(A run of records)
>>>>>

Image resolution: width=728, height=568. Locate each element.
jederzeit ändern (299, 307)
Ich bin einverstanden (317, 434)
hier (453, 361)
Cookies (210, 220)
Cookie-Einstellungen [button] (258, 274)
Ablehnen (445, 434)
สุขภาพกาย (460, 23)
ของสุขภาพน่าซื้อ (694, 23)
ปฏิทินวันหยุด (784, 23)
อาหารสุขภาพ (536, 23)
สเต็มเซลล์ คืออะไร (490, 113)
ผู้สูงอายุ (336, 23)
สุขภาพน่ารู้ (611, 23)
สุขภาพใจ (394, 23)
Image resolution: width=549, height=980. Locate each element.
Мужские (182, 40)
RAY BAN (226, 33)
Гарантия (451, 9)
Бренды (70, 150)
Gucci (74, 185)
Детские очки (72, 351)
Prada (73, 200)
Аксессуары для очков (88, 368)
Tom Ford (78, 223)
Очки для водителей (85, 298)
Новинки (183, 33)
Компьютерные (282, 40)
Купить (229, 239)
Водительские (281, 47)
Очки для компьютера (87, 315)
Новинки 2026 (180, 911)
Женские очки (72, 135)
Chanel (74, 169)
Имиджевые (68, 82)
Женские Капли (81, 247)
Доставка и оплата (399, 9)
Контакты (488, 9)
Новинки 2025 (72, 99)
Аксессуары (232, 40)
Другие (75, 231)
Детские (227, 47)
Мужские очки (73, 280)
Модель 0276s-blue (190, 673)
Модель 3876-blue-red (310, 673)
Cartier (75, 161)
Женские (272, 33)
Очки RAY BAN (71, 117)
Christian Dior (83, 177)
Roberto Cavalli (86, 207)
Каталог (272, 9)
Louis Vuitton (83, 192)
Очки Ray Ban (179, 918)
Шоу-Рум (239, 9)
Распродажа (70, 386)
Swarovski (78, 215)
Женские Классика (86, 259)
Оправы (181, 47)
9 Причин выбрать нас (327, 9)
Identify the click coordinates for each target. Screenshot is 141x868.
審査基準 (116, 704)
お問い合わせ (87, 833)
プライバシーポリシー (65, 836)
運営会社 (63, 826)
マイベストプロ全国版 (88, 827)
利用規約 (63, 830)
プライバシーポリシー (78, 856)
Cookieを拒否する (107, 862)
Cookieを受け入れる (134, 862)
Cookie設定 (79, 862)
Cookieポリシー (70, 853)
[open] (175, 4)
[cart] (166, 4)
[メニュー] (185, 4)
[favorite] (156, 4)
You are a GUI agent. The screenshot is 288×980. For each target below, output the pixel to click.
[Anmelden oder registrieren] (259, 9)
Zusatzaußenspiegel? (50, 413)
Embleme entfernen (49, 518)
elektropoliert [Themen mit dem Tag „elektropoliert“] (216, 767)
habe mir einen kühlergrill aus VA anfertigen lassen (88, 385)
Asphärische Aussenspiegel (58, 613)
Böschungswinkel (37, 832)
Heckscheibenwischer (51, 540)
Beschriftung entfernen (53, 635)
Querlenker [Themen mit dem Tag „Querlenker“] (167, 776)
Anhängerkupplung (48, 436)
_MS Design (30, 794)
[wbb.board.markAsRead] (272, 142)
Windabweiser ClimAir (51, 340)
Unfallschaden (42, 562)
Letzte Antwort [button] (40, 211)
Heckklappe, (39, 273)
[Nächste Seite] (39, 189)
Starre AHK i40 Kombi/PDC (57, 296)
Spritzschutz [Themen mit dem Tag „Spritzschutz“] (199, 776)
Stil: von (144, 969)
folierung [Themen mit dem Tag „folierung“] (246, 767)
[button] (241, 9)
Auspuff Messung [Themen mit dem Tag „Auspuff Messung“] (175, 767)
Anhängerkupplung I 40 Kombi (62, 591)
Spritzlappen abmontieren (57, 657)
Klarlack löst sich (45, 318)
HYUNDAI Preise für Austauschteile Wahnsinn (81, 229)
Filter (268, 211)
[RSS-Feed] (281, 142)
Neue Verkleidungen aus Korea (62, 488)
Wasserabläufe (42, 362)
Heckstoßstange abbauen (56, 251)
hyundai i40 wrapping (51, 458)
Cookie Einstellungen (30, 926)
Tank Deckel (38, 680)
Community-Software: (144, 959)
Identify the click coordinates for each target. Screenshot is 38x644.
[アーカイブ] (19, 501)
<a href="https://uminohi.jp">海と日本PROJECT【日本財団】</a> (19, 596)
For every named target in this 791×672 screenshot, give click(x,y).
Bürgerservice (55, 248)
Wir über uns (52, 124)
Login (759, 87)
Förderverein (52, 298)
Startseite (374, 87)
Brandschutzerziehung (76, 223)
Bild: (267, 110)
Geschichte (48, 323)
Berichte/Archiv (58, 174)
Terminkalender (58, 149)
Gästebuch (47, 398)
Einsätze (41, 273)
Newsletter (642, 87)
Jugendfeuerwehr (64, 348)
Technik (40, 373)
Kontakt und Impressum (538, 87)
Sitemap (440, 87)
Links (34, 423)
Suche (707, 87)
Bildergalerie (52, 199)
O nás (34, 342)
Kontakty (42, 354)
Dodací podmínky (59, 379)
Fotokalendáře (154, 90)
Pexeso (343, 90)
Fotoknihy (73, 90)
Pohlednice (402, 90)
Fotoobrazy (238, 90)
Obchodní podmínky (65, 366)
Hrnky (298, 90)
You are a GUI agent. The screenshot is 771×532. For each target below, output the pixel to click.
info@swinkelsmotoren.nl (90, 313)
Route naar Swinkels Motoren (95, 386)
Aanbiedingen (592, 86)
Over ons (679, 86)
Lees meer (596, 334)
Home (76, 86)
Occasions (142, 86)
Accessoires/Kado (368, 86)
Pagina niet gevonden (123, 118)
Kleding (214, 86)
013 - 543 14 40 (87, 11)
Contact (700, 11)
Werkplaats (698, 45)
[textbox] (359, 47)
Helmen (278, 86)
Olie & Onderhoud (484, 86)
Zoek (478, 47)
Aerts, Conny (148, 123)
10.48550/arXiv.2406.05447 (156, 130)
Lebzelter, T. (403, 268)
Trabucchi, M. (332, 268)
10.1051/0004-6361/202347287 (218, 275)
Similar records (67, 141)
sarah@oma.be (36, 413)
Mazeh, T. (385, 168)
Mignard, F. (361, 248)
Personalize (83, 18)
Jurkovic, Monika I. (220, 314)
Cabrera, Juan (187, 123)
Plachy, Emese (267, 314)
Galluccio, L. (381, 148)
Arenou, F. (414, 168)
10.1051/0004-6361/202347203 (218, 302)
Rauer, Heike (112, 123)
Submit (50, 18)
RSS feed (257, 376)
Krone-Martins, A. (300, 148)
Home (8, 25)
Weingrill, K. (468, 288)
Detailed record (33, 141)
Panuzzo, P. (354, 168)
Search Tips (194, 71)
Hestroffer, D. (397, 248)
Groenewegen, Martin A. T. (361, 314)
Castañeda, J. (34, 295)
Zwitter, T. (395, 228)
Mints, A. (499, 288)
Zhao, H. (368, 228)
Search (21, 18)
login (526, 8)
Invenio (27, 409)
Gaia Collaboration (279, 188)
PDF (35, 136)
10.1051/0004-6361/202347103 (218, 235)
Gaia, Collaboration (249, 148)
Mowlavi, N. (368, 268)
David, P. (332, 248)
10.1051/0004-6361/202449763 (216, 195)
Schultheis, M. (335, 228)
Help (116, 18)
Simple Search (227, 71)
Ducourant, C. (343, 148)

<<<<<

Aim of the task:
Write out the items from the line with "Klarlack löst sich (45, 318)" to the line with "hyundai i40 wrapping (51, 458)" again, offsetting every coordinate in the answers by 69.

Exercise answer:
Klarlack löst sich (114, 387)
HYUNDAI Preise für Austauschteile Wahnsinn (150, 298)
Filter (337, 280)
[RSS-Feed] (350, 211)
Neue Verkleidungen aus Korea (131, 557)
Wasserabläufe (111, 431)
Heckstoßstange abbauen (125, 320)
hyundai i40 wrapping (120, 527)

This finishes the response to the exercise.